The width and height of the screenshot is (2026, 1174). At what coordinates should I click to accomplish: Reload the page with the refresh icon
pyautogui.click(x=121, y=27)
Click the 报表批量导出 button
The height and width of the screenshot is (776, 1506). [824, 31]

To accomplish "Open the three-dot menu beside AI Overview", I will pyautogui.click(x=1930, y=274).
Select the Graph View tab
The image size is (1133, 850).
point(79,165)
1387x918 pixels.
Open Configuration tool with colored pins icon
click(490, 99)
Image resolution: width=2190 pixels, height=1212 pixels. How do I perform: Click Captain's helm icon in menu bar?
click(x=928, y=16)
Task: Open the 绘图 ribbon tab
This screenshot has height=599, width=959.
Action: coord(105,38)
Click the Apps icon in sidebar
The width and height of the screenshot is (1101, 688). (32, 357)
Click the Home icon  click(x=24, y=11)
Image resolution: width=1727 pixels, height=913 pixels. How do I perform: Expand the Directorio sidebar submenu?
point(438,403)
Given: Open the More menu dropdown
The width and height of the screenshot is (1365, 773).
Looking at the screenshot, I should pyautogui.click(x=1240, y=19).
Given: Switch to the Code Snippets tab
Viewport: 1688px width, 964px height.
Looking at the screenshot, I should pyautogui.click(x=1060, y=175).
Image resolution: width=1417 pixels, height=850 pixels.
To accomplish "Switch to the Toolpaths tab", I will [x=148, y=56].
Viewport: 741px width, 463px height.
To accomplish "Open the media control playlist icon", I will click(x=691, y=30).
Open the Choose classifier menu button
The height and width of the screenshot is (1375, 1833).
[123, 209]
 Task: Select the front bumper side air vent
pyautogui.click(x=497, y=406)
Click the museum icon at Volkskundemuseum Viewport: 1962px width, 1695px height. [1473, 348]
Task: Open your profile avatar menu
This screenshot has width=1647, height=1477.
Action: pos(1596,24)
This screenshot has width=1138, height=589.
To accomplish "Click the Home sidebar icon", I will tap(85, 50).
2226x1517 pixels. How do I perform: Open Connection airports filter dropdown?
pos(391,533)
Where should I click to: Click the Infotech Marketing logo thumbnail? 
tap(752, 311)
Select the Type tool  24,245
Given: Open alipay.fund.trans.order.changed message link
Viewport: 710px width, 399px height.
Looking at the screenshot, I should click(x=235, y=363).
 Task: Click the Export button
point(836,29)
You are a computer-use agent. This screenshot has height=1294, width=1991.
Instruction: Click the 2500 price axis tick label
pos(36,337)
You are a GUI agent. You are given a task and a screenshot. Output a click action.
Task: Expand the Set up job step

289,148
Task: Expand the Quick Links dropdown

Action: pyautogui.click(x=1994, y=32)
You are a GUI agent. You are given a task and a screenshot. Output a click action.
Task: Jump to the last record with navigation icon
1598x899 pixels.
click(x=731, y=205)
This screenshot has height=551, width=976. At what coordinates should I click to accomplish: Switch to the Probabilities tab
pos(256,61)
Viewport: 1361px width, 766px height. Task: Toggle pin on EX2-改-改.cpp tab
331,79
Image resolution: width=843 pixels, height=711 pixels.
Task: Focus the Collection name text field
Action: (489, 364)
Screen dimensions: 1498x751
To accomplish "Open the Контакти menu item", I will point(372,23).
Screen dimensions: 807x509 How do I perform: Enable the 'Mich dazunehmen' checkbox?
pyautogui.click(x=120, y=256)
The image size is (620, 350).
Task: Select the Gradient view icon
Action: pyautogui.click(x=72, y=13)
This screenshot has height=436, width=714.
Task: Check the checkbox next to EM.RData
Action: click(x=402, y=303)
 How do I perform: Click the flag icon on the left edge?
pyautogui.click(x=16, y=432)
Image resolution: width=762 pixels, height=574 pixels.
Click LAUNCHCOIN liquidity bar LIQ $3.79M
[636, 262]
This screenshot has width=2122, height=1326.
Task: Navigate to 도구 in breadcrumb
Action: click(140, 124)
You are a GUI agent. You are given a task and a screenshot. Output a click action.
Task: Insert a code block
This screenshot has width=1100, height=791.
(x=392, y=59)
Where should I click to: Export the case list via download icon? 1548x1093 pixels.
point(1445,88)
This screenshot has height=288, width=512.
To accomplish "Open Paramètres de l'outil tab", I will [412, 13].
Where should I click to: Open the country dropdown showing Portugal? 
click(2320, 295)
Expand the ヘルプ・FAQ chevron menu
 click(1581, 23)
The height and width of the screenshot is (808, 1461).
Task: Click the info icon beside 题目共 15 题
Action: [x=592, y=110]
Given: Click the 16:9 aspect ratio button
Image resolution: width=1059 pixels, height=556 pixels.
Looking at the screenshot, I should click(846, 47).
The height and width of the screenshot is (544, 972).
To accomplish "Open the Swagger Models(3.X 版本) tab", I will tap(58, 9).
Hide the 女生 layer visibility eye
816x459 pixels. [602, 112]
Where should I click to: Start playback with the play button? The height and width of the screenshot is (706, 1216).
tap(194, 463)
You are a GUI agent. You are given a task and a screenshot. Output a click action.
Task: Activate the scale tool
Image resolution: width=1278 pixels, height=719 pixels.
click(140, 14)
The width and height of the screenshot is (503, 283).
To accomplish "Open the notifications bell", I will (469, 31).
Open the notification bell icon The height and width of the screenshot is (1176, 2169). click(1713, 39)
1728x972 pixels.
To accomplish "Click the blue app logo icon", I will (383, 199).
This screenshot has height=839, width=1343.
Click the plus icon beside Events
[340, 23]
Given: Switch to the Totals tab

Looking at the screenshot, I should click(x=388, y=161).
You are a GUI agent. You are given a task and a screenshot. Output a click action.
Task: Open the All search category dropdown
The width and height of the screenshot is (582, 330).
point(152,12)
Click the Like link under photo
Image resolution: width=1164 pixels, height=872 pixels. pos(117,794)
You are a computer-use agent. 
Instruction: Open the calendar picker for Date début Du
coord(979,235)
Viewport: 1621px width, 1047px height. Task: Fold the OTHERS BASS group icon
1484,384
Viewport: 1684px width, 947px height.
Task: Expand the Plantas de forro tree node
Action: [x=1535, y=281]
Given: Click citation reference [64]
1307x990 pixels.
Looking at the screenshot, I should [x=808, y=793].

====================

_TASK REQUIREMENTS_
Once you have found every line in the listing that holds the string "computer", copy each of them.

_WORKED SOLUTION_
You are a computer-use agent. This screenshot has height=1294, width=1991.
You are a computer-use agent. 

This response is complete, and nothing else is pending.